Als Schädelecken bezeichnen die Lauterer, so die Auskunft von Rudolf Schubert, die dreieckige Dach- und Fensterform der Kirche, die nach dem Architekten Schädel, der 1974 sich für den Umbau der Kirche in Lauter verantwortlich zeichnete, benannt wurde. Nun, das sollte man sich mal genauer ansehen.

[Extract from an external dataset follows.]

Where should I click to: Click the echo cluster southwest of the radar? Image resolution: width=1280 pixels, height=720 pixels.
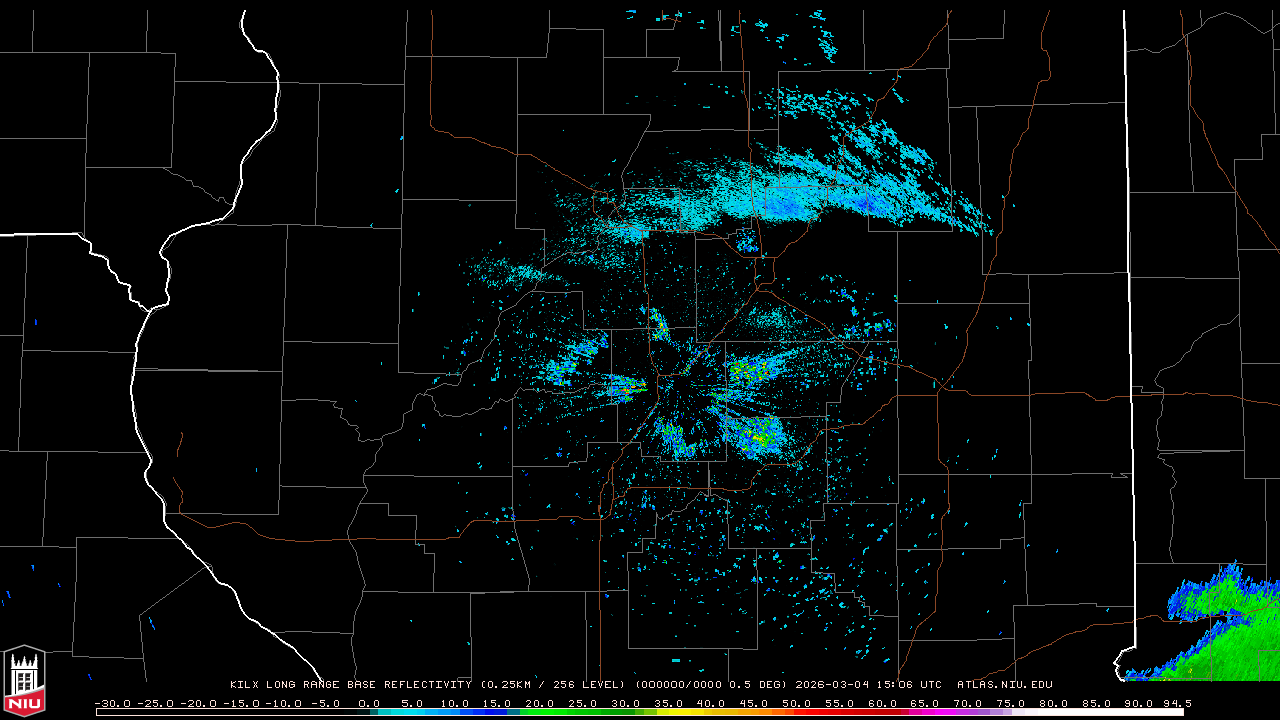tap(672, 437)
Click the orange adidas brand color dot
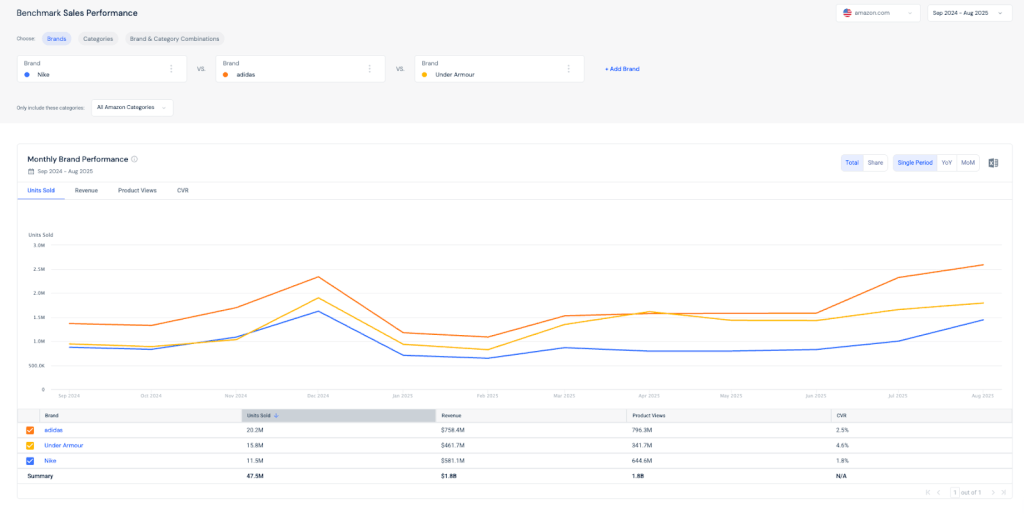The width and height of the screenshot is (1024, 515). tap(226, 74)
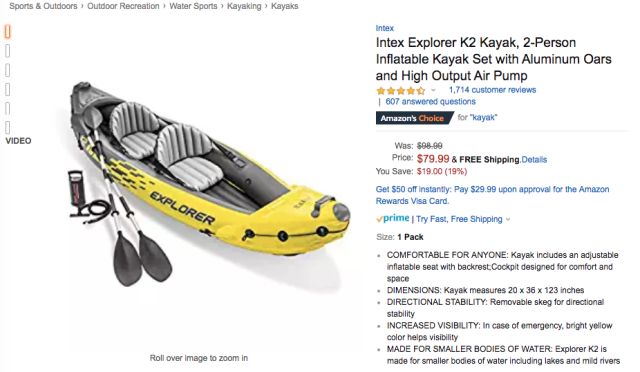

Schon rein äußerlich betrachtet gilt das Lauterer Gotteshaus als eine aus mehreren Gebäuden zusammengesetzte Kirche und man kann sich das Innere kaum vorstellen. Betritt man die Kirche, umfängt einen das Ambiente eines frisch renovierten, einladenden Gebetssaales in dem 240 Personen Platz finden. Man fühlt sich auf Anhieb wohl, denn sämtliche Farben an Wänden, Pfeilern und Ecken sind auf einander abgestimmt, was das eindringende Tageslicht durch die bunten Fenster wohltuend unterstreicht. Hier ist man gefangen von einer bestechenden Einfachheit, die einen Platz zum Innehalten, Verschnaufen und zur Zwiesprache bietet. Unwillkürlich bleibt einer der ersten Blicke an der „Lächelnden Madonna“ hängen, denn es sind nur wenige Heiligenfiguren in dem schlichten Innenraum platziert.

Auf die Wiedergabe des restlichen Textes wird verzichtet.